** ТЕКСТ ДЛЯ ЧТЕНИЯ **

После обеда в беговые дрожки обыкновенно закладывался рысистый мерин Грач, и я вместе с маточником, стариком Максимом, ехал в Широкое. Плавной рысью, широко неся задние ноги, резво и охотно бежал Грач по хорошо знакомой дороге. Миновав широкую улицу в два порядка с избами служащих и старинную церковь, мы брали налево и некоторое время ехали параллельно большой Вознесенской дороге. Верст через пять мы подъезжали к пасеке колод на семьсот-восемьсот. Там были небольшой сад, колодец, рощи, где сеялись медоносные травы и где все было так величаво и вместе с тем так спокойно и просто. За пасекой сейчас же начинались низкие степные места с рощами, болотами и деревьями. Здесь дорога, все время извиваясь и делая причудливые петли, шла до самых плавней и пригона в Широком по живописной местности. Я переводил лошадь на шаг, разговор с Максимом сам собою прекращался, и мы смотрели на этот божий мир, полный красоты и вечной правды…
Лето было в полном разгаре: все деревья в соку, все травы в цвету. Куда ни посмотришь, всё цветы, цветы, цветы… Медленно двигались мы вперед по этому роскошному узорному ковру и въезжали в рощу. Там на полянах росли уже другие травы и цветы: кашка, медуница и донник. Над цветами вились и жужжали осы, шмели и пчелы. Кругом желтел зверобой, краснели дикие маки, синели бубенчики, и вдруг, как-то неожиданно, средь ярко-изумрудной зелени возвышался одинокий белый цветок. Я наблюдал за ним, а он качался одиноко, словно о чем-то задумавшись. Кругом в роще звучали голоса: без умолку трещали, звенели в высокой сочной траве кузнечики, кобылки, над цветами вились жуки, порхали мотыльки, ползали коралловые букашки, сойки трещали, горлицы перекликались, протяжно куковали кукушки, на разные голоса щебетали и пели мелкие птички… Хорошо в роще таким теплым, ясным и прозрачным днем! Мы медленно приближались к опушке, с наслаждением слушая и глядя по сторонам, а где-то вдали уже показались, уже зазеленели, уже засинели плавни и открылись камыши, темные и величавые, издали было видно, как они качались и шелестели.
Почуяв близость лошадей, бодрой рысью побежал Грач, и мы незаметно преодолели пространство, отделявшее нас от плавней. Здесь было 6000 десятин заливных лугов – целое море цветов и целый океан травы. Но мое внимание привлекли не эти величественные плавни, не расстилавшееся над нами ясное и прозрачное голубое небо, не крики дергачей и другой луговой птицы, не красивые берега и чистые воды Грамаклеи, а тот рысистый табун, что пасся там, еще вдали от нас. Вот мы подъехали к нему, и я, все еще не слезая с дрожек, долго любуюсь и все отыскиваю глазами свою любимицу Дезертирку. Обычно она шла впереди и вела за собой весь табун, но сегодня ее не видно, и табунщики мне объясняют, что ее сосунок захромал и Дезертирку оставили на пригоне.

** СОБРАННЫЕ ДАННЫЕ **
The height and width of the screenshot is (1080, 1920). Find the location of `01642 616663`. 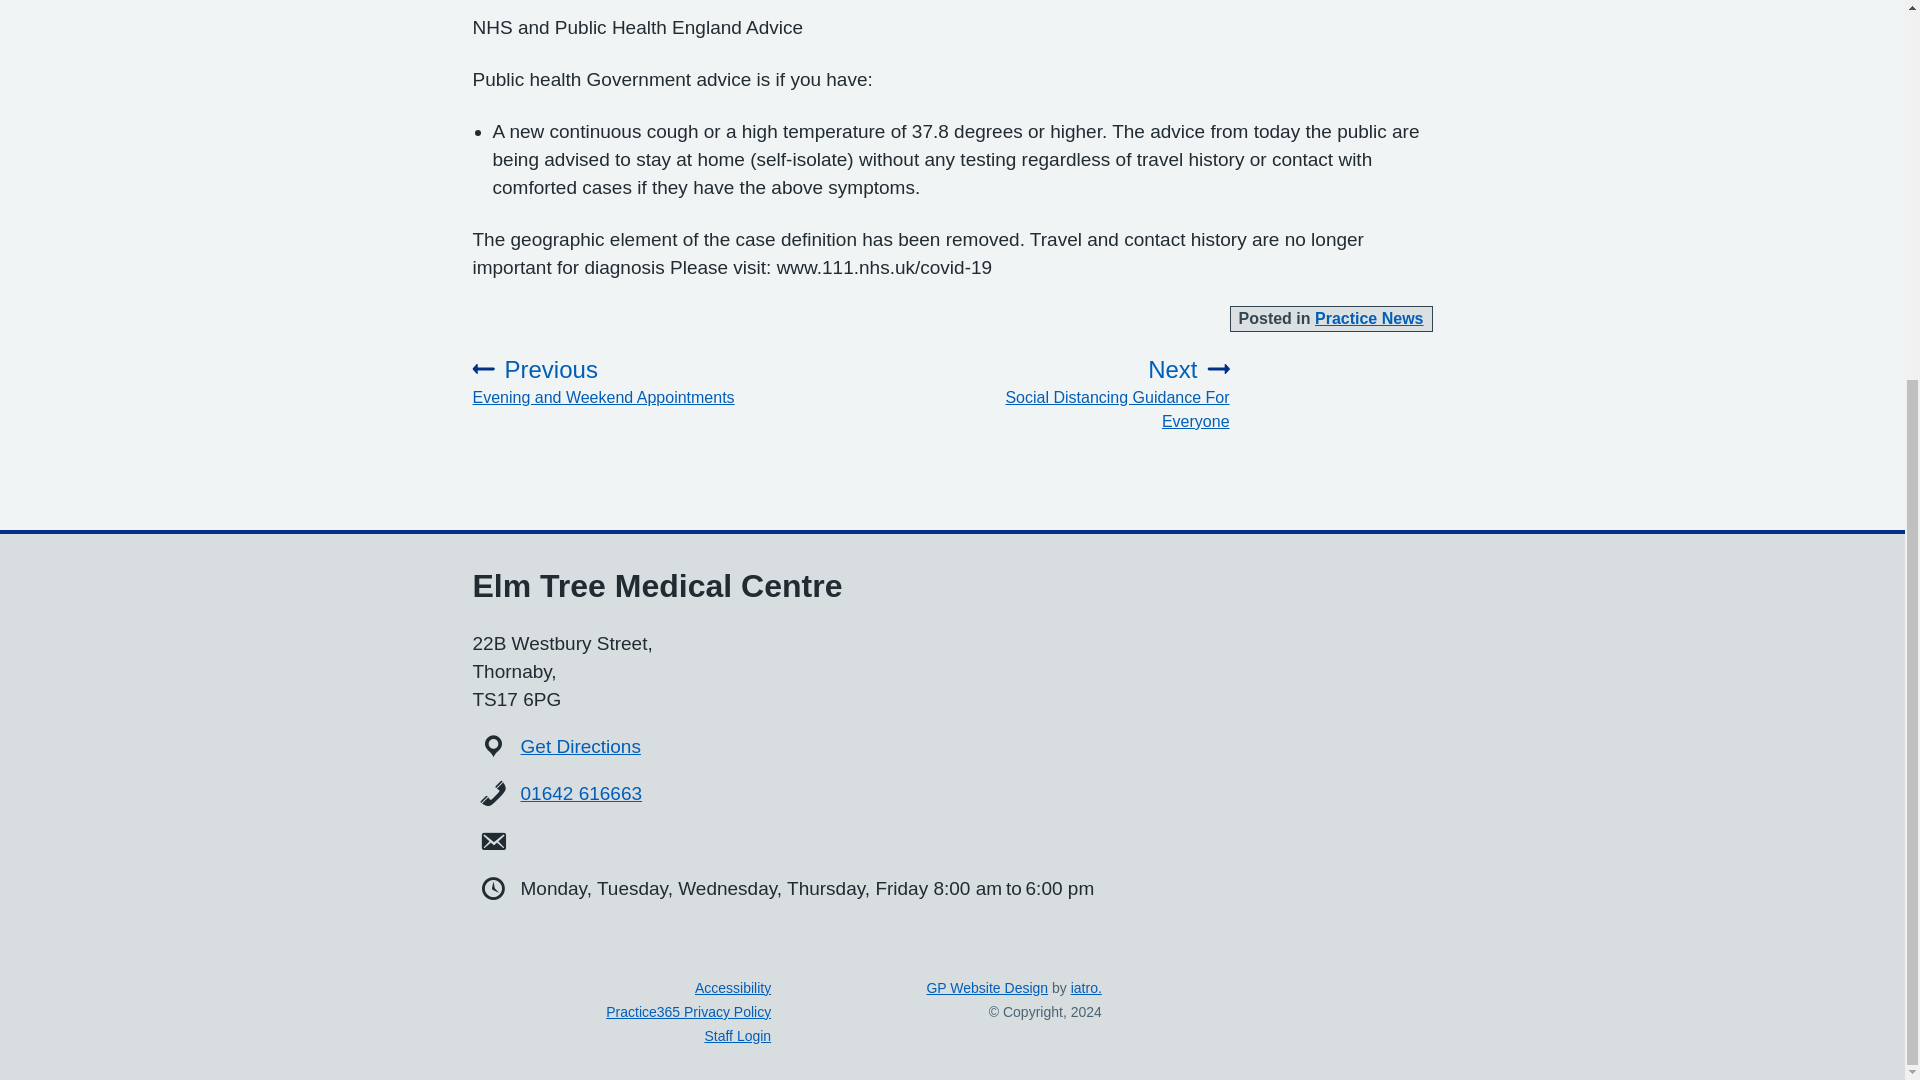

01642 616663 is located at coordinates (582, 793).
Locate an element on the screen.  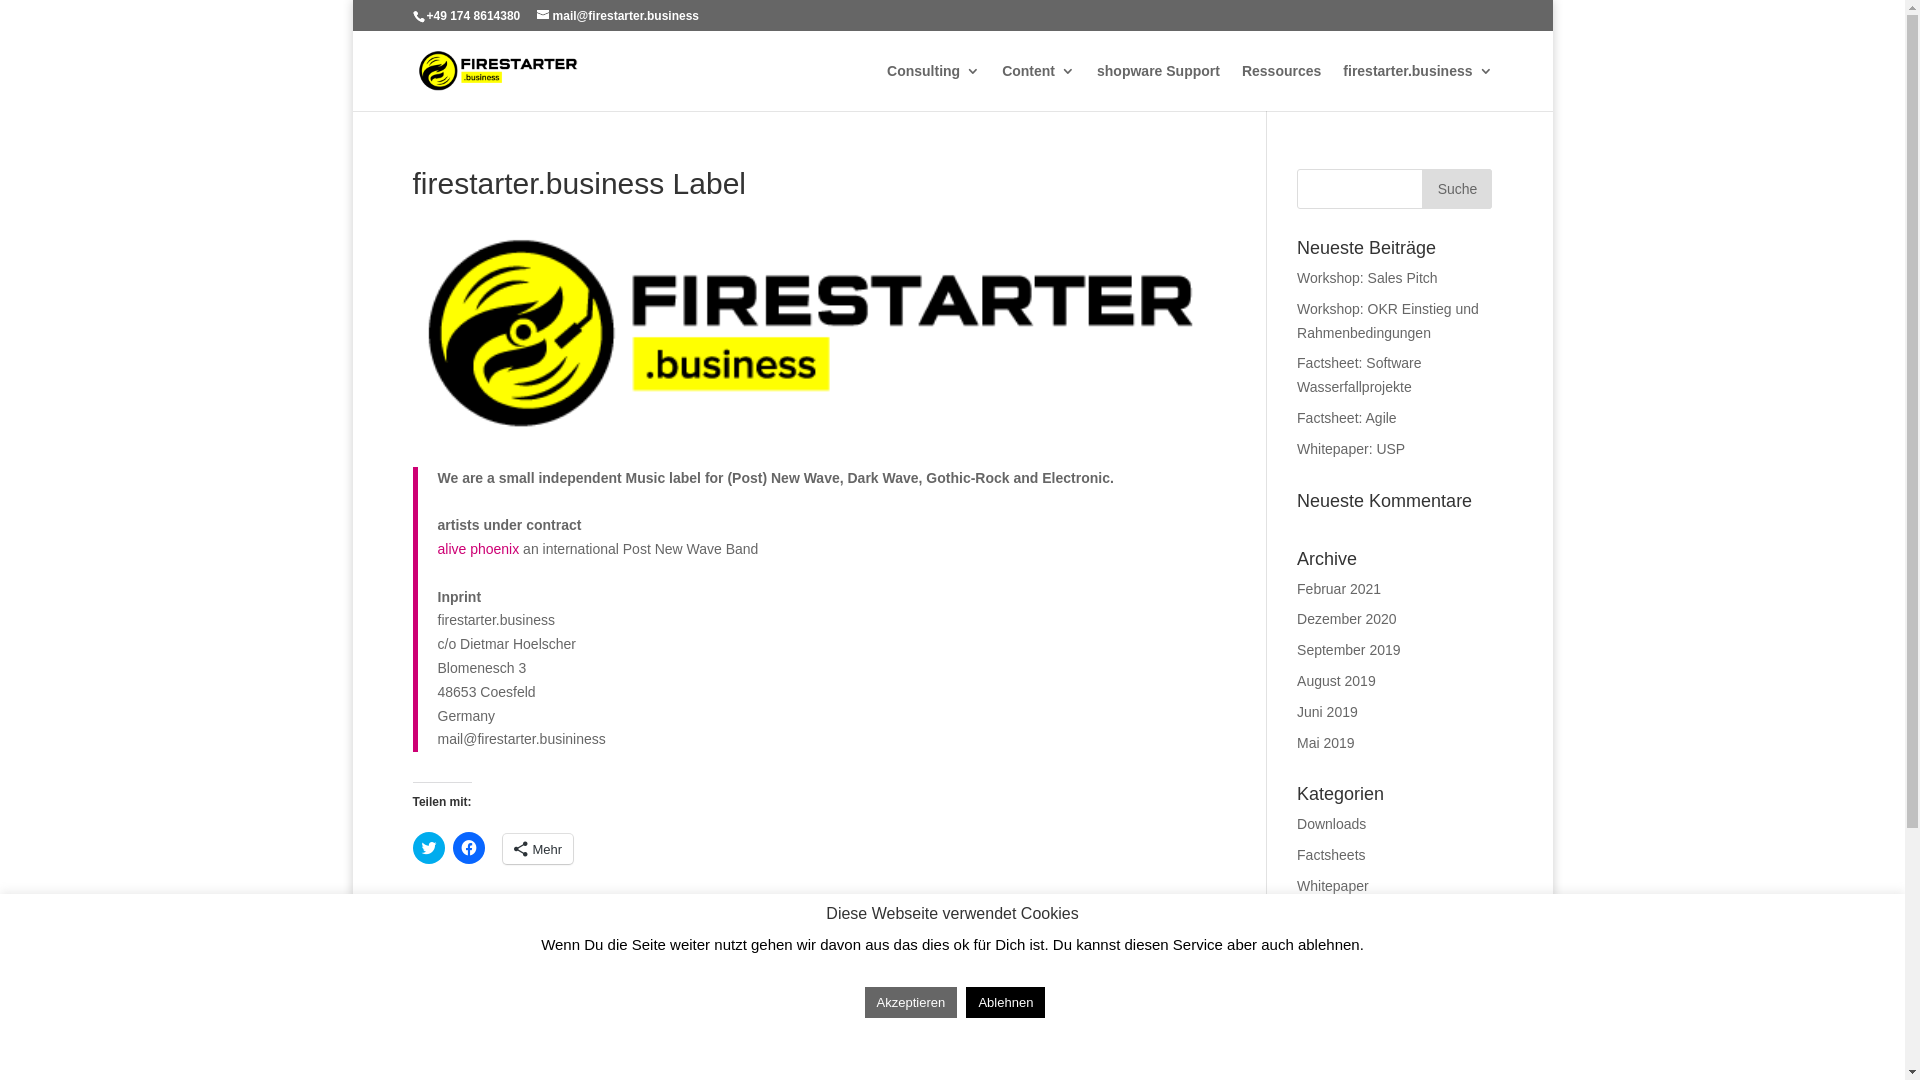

** ЗАДАНИЕ **
Подхватите отрывок о поездке к рысистому табуну в Широком и продолжите его сразу после последнего предложения.

** ОТВЕТ НА ЗАДАНИЕ **
В плавнях в Новороссии, да и вообще на юге, табуны ходят не так, как они ходят на лугах, парах и жнивьях в Великороссии. Там лошади идут вразброд, зачастую пасутся далеко одна от другой и табун рассыпается по всему пастбищу. На юге табун, наоборот, держится вместе, пасется кучно и идет, медленно подвигаясь за передовой кобылой. Тогда, подолгу наблюдая жизнь табуна, я, еще совсем мальчуган, учился понимать лошадь и как бы подготавливал себя к будущей коннозаводской деятельности. Много счастливых часов провел я в плавнях, лежа в траве или следуя за табуном, любуясь и наблюдая.
Время шло незаметно. Наступал вечер. Денных табунщиков уже сменяли ночные. Мы с Максимом собирались домой. Грач нетерпеливо ржал и топал ногой. Небо замолаживалось, и Максим, подняв свою посеребренную голову и долго, внимательно осматривая небосклон, заявлял, что будет ненастье. Мы скорее спешили домой…
Счастливо и беззаботно текла моя жизнь в Касперовке. Там, в этом родном и дорогом моему сердцу уголке, прошли годы детства и юности. Там я впервые познал и горе, и любовь, и разлуку. Никогда в жизни не забуду той роковой минуты, когда я покинул Касперовку навсегда… Как сейчас помню эти мгновения, эти душевные переживания, когда за поворотом дороги скрылось дорогое гнездо и я, обернувшись, снял шапку, перекрестился и в последний раз взглянул на синеющие степи и родные места.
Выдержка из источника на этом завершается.